___ Given records ___

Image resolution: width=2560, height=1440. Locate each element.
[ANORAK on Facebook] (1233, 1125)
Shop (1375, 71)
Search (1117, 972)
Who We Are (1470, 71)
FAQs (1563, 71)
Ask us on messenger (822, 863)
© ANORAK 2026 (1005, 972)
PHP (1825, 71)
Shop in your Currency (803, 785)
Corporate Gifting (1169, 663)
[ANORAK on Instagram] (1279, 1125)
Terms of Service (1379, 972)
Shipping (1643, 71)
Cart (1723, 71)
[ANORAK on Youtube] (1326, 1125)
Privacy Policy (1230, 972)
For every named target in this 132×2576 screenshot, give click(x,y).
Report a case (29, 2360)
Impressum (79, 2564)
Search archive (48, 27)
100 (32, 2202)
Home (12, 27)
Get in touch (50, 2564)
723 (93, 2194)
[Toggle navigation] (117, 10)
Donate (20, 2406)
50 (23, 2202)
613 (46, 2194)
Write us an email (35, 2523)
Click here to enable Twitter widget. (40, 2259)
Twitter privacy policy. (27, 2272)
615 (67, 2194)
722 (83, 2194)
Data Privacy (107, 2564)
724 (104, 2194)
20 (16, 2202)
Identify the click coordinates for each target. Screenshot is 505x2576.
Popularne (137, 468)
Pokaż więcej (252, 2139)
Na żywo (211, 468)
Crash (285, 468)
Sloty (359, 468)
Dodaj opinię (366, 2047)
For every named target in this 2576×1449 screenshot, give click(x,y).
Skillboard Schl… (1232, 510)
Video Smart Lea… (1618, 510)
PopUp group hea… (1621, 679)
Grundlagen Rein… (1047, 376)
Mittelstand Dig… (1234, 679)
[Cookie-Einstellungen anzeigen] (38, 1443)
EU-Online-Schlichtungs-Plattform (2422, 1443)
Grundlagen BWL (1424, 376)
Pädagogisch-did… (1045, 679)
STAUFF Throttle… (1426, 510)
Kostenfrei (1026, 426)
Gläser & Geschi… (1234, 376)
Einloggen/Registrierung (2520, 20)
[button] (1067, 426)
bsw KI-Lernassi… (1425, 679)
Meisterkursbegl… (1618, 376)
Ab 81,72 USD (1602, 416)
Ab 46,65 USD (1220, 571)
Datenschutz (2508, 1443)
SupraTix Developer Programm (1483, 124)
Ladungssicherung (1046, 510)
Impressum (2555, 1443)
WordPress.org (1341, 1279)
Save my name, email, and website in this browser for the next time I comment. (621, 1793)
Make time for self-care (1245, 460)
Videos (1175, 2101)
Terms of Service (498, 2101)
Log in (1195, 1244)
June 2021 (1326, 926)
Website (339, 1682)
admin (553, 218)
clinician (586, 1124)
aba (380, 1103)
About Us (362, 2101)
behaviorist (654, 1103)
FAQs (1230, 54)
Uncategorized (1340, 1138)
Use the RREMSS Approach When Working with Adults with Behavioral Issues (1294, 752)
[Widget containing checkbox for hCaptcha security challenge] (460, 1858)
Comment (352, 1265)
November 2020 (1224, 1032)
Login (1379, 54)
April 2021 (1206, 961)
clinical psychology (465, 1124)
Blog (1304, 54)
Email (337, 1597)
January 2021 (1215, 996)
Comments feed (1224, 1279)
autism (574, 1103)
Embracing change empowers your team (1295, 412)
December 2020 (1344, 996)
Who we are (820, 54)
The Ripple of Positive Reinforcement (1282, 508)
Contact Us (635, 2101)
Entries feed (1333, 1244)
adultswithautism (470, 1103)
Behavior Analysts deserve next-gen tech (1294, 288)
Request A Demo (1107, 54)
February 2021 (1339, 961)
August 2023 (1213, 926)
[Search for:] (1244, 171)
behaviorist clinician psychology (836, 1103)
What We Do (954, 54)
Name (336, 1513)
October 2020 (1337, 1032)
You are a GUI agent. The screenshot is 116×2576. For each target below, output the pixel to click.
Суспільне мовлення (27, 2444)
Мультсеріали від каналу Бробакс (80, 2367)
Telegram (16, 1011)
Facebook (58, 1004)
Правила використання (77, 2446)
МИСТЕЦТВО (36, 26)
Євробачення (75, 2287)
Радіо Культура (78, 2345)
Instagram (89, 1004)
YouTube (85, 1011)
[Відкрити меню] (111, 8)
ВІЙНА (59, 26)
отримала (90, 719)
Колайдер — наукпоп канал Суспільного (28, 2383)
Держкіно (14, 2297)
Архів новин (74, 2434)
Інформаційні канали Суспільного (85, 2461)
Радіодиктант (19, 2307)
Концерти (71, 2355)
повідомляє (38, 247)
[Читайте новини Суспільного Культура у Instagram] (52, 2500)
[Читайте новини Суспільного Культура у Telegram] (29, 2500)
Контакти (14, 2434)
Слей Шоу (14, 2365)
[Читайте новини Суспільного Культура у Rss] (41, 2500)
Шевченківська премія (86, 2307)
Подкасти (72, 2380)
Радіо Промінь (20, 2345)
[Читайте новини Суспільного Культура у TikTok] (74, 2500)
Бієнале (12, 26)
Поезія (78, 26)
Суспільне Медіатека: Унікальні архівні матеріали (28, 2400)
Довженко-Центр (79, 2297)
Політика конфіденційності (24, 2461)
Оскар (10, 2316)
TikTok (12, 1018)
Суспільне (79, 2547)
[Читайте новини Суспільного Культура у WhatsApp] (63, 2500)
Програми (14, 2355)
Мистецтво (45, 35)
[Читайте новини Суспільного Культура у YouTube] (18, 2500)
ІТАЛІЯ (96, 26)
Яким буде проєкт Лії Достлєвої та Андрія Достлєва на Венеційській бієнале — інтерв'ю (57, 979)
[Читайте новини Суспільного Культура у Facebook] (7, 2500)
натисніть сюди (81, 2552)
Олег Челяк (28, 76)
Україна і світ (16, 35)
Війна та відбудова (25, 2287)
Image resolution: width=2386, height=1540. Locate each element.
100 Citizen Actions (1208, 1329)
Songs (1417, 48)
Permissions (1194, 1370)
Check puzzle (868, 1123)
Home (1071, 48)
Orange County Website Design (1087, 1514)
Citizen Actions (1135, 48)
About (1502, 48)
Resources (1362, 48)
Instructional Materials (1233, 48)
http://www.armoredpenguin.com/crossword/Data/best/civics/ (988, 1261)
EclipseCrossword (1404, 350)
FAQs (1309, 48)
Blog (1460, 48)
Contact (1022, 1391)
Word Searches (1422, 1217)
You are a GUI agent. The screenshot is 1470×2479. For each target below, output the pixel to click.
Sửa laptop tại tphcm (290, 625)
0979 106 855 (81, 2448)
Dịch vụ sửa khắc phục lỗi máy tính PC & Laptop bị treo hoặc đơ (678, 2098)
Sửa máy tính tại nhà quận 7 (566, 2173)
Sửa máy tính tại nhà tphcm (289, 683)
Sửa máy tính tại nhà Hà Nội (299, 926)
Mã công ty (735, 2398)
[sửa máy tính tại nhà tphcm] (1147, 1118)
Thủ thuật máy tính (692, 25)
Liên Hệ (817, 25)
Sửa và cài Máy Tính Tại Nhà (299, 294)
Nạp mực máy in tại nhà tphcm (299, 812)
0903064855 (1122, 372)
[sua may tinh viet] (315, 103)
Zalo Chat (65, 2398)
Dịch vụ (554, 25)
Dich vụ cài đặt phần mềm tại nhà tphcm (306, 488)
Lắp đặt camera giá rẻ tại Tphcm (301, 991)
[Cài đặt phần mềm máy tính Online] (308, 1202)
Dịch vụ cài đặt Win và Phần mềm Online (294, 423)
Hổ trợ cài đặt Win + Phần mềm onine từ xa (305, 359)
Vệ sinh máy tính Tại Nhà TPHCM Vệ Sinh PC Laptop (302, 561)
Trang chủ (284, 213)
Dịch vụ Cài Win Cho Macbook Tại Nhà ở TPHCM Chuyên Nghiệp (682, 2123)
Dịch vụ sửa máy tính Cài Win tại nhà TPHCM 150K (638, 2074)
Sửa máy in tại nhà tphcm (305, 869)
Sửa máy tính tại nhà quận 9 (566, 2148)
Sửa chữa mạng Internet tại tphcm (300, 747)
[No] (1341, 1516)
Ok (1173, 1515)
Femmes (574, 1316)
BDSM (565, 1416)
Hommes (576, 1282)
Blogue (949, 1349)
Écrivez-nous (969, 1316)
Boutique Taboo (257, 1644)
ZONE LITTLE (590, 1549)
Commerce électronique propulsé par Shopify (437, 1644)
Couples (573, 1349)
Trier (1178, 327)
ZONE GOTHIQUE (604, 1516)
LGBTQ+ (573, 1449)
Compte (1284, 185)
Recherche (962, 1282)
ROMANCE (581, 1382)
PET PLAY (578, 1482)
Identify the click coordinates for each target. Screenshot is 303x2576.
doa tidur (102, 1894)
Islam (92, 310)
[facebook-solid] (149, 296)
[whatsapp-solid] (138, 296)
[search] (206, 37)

___

What is expected -
Please transcribe exactly the lines above from the line that has "Архів новин (74, 2434)" up to and including the line that has "TikTok (12, 1018)"; no other line belongs in the answer.

Response below -
Архів новин (74, 2434)
Інформаційні канали Суспільного (85, 2461)
Радіодиктант (19, 2307)
Концерти (71, 2355)
повідомляє (38, 247)
[Читайте новини Суспільного Культура у Instagram] (52, 2500)
[Читайте новини Суспільного Культура у Telegram] (29, 2500)
Контакти (14, 2434)
Слей Шоу (14, 2365)
[Читайте новини Суспільного Культура у Rss] (41, 2500)
Шевченківська премія (86, 2307)
Подкасти (72, 2380)
Радіо Промінь (20, 2345)
[Читайте новини Суспільного Культура у TikTok] (74, 2500)
Бієнале (12, 26)
Поезія (78, 26)
Суспільне Медіатека: Унікальні архівні матеріали (28, 2400)
Довженко-Центр (79, 2297)
Політика конфіденційності (24, 2461)
Оскар (10, 2316)
TikTok (12, 1018)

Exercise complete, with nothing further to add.